→ **What to do**
Beginning with the first line, transcribe the entries below exactly through the line containing "Task: Check the box for 第10集.mp4", inclusive.

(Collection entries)

------------------------------------------------------------

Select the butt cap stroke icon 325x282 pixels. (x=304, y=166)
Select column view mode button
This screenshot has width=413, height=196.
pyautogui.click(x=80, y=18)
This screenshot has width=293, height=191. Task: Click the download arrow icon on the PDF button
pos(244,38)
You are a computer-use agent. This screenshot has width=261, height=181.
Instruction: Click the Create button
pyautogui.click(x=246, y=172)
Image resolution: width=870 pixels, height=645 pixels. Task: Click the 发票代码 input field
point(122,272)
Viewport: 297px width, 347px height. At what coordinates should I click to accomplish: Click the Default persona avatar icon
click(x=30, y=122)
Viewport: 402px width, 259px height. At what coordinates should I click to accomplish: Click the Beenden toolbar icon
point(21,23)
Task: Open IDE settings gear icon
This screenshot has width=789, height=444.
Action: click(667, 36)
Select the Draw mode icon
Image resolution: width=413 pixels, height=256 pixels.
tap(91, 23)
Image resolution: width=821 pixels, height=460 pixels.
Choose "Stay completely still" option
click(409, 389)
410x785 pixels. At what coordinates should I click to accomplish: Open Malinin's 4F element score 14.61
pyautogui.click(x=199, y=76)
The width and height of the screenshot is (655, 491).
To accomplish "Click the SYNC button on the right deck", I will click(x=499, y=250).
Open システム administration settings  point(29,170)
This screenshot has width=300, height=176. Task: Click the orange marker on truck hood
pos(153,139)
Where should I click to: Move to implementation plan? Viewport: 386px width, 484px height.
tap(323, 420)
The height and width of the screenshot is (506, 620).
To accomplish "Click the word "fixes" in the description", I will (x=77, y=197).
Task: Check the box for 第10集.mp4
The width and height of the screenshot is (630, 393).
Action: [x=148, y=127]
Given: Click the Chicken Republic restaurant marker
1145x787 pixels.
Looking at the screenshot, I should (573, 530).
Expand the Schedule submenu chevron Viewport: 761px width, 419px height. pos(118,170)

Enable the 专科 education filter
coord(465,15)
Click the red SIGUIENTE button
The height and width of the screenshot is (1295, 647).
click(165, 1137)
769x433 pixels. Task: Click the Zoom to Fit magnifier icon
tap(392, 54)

------------------------------------------------------------

→ **Answer section**
Select the butt cap stroke icon 325x282 pixels. (x=304, y=166)
Select column view mode button
This screenshot has width=413, height=196.
pyautogui.click(x=80, y=18)
This screenshot has width=293, height=191. Task: Click the download arrow icon on the PDF button
pos(244,38)
You are a computer-use agent. This screenshot has width=261, height=181.
Instruction: Click the Create button
pyautogui.click(x=246, y=172)
Image resolution: width=870 pixels, height=645 pixels. Task: Click the 发票代码 input field
point(122,272)
Viewport: 297px width, 347px height. At what coordinates should I click to accomplish: Click the Default persona avatar icon
click(x=30, y=122)
Viewport: 402px width, 259px height. At what coordinates should I click to accomplish: Click the Beenden toolbar icon
point(21,23)
Task: Open IDE settings gear icon
This screenshot has width=789, height=444.
Action: click(667, 36)
Select the Draw mode icon
Image resolution: width=413 pixels, height=256 pixels.
tap(91, 23)
Image resolution: width=821 pixels, height=460 pixels.
Choose "Stay completely still" option
click(409, 389)
410x785 pixels. At what coordinates should I click to accomplish: Open Malinin's 4F element score 14.61
pyautogui.click(x=199, y=76)
The width and height of the screenshot is (655, 491).
To accomplish "Click the SYNC button on the right deck", I will click(x=499, y=250).
Open システム administration settings  point(29,170)
This screenshot has width=300, height=176. Task: Click the orange marker on truck hood
pos(153,139)
Where should I click to: Move to implementation plan? Viewport: 386px width, 484px height.
tap(323, 420)
The height and width of the screenshot is (506, 620).
To accomplish "Click the word "fixes" in the description", I will (x=77, y=197).
Task: Check the box for 第10集.mp4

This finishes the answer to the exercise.